CantusCorpus 1.0 is a large dataset of Gregorian chant intended for computational research.
The dataset consists of all chants that are accessible through the Cantus Index federated search interface, combining data from 10 individual chant databases. Primarily these are catalogue records: which chants appear in which manuscripts. What allows us to identify multiple instances of a chant across different manuscripts is the Cantus ID mechanism, established from the long history of the Cantus Database.
Thus, CantusCorpus 1.0 has two components: chant records (chants.csv), and source - overwhelmingly manuscript - records (sources.csv). CantusCorpus lies inherently downstream of the Cantus Database and the whole Cantus Index network of compatbile chant databases: we do not revisit anyone's editorial decisions.
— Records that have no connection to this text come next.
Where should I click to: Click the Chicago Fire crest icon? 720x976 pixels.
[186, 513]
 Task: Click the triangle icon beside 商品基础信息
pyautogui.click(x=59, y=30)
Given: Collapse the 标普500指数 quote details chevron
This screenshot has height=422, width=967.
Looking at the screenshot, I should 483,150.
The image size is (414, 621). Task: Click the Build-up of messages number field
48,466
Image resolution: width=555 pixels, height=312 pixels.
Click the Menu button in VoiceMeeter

However, the value of this dataset is that the sum of all the editorial decisions made over the databases' decades of existence are being made available as a dataset for computational research.
The PyCantus library (https://github.com/dact-chant/PyCantus) then makes handling this dataset (almost) easy.
The accompanying source code (CantusCorpus-1.0.zip) contains a subdirectory with code and documentation for this particular version of CantusCorpus (v1.0). We expect re-collecting the dataset annually, as the Cantus network grows by tens of thousands of chant records each year.